L'optimisme, une bonne fée sur le marché du travail

Ron Kaniel, professeur associé de finance à l’école des affaires Fuqua de l’université de Duke, Cade Massey, professeur assistant de comportement organisationnel à l’école de management de Yale, David T. Robinson, professeur de finance, ont étudié l’effet d’un mental optimiste sur des étudiants en MBA, lors de leur recherche d’emploi, puis dans les deux années suivant l’obtention de leur diplôme. Ils en conclurent que les optimistes réussissaient bien mieux que les autres. En effet, leurs recherches d’emploi étaient moins ardues que celles des pessimistes, et deux ans plus tard, ils avaient plus souvent obtenu des promotions que ces derniers.

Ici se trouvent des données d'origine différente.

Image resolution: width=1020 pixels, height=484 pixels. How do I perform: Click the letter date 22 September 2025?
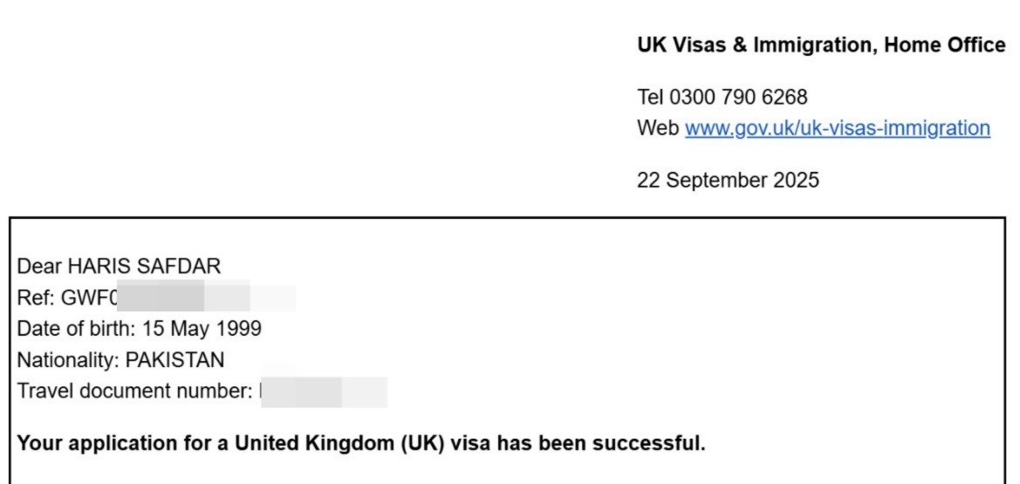click(x=729, y=181)
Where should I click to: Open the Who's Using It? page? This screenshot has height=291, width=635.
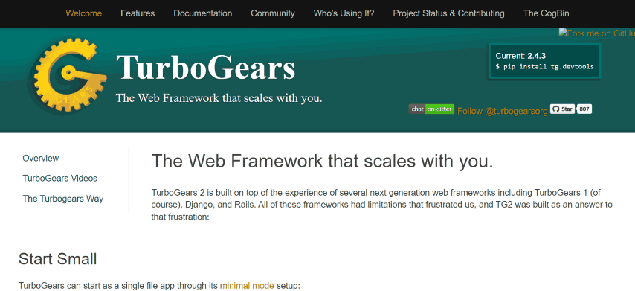(x=344, y=13)
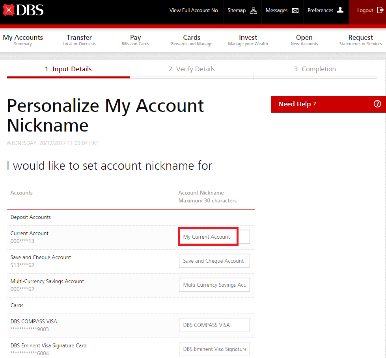This screenshot has height=358, width=386.
Task: Open the Messages envelope icon
Action: pos(295,11)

Curieusement, la recherche d’emploi plus efficace n’était pas liée à une meilleure assimilation des informations disponibles. Lorsqu’on leur demandait quels niveaux de salaires ils s’attendaient à se voir proposer, les optimistes étaient persuadés qu’ils démarreraient à de meilleures conditions que leurs pairs, alors qu’en pratique, ils n’obtenaient pas mieux. Les étudiants positifs étaient également ressentis comme étant plus charismatiques que les autres, mais les chercheurs ont estimé que ceci n’avait contribué que pour un tiers à leurs meilleures performances sur le marché du travail. En fait, les chercheurs pensent que les optimistes par disposition s'adaptent bien aux problèmes, et se montrent plus flexibles pour essayer de nouvelles pistes et agir originalement lorsque cela s'impose. Ils avancent également l'influence du potentiel de réalisation que leur donne leur intime conviction.

Et, bonne nouvelle pour les pessimistes, adopter un profil optimiste même lorsque l'on ne l'est pas fondamentalement semble doter des mêmes pouvoirs, en matière de recherche d'emploi.